# Software for Editing



## KLaw (May 8, 2009)

I have a hard time with sw's visualizer and bm's similar program. These seem to take forever and half the time I can't save the pic that I spent an hour or so working on. Do any of y'all know of a low cost (under $100) program / software that can be purchased for downloading a digital pic and then editing it to show a potential client what their room would look like in their color choice? I appreciate any input. I don't even know what terms I would use to search for this type of program


----------



## johnpaint (Sep 20, 2008)

I bought some software about a year ago, hated it. You had to take your mouse and outline all the areas and then fill them in with color. Like you said, took for ever. I also have not seen any of them that look realistic at all. Kind of cartoon like. Also colors on the computer always look different than real life.


----------



## straight_lines (Oct 17, 2007)

Photoshop elements may be able to do what you want mate. Grab the trial at the bottom of this page and see if it does what you need.
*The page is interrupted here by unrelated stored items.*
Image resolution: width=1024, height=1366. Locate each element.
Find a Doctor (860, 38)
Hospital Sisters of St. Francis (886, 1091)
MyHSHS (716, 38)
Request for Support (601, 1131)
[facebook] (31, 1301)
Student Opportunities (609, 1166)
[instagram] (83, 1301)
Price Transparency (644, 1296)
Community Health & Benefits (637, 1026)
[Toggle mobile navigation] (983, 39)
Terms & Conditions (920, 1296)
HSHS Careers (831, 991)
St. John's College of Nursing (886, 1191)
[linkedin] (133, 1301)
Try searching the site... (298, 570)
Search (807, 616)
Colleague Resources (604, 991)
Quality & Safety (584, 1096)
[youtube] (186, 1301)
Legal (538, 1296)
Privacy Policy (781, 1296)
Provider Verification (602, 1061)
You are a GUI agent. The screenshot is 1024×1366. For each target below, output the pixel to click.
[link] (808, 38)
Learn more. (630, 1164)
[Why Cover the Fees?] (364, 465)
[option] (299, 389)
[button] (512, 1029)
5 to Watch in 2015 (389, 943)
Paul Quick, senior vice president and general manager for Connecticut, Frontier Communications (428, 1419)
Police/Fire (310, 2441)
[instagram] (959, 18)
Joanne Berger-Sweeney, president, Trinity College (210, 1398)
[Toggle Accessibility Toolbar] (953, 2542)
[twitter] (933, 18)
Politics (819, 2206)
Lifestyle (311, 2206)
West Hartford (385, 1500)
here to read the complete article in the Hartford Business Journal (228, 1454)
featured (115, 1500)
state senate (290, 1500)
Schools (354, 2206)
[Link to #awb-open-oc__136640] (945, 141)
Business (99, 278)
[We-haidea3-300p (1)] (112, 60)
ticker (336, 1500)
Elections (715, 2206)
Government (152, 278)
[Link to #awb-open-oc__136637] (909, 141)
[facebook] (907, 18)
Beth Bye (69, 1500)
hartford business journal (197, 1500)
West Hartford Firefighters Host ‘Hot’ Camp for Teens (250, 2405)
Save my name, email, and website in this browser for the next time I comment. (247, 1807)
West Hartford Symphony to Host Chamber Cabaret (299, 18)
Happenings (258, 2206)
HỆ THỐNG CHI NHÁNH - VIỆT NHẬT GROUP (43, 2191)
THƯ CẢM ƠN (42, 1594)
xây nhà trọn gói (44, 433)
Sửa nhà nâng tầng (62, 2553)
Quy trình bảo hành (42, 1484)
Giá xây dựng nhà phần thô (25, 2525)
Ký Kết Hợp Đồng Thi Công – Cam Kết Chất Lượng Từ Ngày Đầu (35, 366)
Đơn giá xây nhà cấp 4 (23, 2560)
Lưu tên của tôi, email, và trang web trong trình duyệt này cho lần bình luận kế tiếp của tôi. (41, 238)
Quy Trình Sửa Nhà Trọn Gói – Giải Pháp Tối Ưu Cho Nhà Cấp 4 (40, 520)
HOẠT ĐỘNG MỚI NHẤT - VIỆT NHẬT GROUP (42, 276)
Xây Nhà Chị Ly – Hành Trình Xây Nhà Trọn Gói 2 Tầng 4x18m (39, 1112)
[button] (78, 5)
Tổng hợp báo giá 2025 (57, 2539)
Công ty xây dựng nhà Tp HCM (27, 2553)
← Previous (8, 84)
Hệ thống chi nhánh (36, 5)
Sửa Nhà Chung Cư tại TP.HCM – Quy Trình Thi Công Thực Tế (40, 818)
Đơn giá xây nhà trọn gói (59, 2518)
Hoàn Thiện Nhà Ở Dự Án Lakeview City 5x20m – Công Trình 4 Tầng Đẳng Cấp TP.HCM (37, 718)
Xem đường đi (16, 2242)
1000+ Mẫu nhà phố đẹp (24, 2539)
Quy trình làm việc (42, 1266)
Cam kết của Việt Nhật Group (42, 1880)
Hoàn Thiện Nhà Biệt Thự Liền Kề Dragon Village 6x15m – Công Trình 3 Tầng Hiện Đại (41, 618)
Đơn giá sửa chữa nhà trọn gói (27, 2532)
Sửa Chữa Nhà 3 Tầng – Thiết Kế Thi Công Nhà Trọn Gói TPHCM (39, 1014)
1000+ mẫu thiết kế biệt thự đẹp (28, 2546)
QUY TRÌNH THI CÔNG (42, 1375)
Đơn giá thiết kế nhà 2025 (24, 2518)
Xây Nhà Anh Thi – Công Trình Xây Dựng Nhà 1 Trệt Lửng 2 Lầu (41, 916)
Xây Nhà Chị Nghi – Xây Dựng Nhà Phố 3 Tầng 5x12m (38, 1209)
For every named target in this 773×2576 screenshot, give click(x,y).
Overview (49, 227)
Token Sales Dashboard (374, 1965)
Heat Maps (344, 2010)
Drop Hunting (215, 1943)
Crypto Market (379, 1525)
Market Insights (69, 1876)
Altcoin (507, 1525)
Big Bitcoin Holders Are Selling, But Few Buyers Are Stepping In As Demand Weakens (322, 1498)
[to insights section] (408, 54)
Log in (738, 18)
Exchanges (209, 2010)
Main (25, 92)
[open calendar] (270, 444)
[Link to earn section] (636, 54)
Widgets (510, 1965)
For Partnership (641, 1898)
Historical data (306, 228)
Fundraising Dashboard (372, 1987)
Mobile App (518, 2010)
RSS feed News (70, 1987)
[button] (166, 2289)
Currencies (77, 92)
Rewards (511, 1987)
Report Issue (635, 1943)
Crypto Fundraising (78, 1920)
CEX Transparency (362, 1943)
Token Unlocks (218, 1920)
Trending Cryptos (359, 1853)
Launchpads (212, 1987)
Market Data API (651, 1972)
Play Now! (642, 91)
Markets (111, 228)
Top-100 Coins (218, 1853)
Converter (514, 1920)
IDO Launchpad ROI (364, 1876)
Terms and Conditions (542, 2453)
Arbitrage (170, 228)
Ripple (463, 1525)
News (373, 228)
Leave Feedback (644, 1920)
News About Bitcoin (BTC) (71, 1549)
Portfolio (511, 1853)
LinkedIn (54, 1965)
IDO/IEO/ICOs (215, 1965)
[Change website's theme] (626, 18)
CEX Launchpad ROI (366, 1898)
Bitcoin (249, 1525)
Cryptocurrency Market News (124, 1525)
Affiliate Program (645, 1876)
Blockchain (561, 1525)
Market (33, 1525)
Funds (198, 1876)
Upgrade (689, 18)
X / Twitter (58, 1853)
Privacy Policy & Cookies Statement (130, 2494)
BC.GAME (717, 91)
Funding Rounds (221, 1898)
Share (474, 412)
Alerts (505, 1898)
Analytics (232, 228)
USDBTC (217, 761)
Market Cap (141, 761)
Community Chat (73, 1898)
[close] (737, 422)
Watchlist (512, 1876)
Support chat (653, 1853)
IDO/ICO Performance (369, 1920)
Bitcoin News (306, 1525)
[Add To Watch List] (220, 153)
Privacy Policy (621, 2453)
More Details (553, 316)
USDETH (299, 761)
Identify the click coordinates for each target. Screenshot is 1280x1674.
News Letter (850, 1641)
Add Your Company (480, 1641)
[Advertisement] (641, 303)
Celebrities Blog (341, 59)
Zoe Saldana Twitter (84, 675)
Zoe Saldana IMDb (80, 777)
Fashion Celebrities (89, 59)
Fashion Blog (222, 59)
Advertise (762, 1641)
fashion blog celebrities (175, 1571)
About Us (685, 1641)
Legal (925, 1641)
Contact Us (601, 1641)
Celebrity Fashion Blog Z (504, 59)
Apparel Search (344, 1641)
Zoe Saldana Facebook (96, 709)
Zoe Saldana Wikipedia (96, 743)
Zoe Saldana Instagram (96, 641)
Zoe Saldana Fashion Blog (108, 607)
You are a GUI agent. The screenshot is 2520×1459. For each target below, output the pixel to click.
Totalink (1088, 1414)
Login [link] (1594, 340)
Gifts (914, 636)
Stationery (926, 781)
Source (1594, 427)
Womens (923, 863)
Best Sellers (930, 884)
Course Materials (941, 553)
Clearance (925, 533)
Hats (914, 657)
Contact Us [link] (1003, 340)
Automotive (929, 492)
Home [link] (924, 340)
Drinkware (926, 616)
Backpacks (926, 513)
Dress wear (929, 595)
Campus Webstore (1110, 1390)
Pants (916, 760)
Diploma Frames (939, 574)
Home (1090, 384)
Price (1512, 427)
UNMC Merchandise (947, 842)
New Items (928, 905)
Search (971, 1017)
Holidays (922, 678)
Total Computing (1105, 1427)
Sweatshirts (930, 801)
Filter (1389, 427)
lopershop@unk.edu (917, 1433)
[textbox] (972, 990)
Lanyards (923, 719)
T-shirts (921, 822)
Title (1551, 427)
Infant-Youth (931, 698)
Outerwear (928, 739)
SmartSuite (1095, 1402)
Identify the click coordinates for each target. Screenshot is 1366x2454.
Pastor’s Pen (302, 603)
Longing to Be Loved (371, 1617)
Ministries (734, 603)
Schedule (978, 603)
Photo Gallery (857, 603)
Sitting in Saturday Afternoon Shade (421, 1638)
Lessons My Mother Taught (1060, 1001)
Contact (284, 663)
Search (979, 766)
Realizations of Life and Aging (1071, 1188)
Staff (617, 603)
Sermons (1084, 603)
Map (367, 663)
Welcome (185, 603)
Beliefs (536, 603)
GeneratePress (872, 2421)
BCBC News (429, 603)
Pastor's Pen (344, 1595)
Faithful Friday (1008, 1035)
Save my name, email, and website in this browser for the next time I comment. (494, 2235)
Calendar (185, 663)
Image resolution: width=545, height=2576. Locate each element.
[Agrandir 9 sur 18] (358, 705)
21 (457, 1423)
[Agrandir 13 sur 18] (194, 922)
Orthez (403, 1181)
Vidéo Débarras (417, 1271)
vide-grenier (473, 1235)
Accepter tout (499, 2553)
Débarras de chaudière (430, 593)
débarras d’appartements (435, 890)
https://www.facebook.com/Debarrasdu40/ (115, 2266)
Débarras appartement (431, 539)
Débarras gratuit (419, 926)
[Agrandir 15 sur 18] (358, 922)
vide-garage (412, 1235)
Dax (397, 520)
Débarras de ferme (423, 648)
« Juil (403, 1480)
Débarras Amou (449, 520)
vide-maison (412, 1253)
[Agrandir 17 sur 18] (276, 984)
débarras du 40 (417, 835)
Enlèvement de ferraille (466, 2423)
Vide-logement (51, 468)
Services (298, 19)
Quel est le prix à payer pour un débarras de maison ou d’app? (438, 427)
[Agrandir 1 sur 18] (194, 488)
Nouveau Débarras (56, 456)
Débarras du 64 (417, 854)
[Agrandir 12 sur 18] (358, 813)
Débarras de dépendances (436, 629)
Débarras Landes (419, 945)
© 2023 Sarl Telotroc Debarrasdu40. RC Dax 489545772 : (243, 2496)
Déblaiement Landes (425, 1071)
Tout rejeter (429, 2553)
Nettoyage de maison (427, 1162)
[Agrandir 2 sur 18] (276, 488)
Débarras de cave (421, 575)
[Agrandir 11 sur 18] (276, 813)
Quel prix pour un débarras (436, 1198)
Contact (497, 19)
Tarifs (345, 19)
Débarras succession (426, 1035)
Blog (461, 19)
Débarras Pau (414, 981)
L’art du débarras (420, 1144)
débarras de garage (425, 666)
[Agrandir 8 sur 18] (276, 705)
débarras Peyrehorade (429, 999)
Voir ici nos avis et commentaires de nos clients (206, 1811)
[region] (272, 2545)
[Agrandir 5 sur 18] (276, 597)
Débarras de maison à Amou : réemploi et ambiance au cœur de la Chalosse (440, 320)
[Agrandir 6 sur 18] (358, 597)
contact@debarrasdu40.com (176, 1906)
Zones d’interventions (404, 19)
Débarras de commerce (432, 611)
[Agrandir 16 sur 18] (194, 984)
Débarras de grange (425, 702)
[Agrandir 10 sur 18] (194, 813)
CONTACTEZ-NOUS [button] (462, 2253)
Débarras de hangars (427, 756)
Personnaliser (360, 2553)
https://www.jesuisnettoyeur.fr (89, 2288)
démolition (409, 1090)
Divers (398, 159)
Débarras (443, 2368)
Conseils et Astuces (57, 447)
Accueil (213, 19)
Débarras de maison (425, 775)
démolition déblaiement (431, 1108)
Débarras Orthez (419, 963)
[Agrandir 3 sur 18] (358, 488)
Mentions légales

I have CS4 so I use the full version and am not familiar with the feature set in ps elements, but something as simple as masking a wall and applying a color to it should be one of them.

You can find it much cheaper than on the adobe site just search around.  Just keep in mind that what Johns said about the colors being way off. Even if you do them on your computer and email them to a client they can look much different depending on how their monitor has been tuned.


----------



## BESMAN (Jul 15, 2009)

Also, GIMP is a free photo editing program that works very much like photoshop. I do a lot of photography on the side and have found GIMP does more than needed without being a trial version or very expensive.
http://download.cnet.com/GIMP/3000-2192_4-10073935.html?tag=mncol

another free photo editing program that i like to use , which is more simplistic and easy to understand and utilize is photoscape..it may be worth checking out as well.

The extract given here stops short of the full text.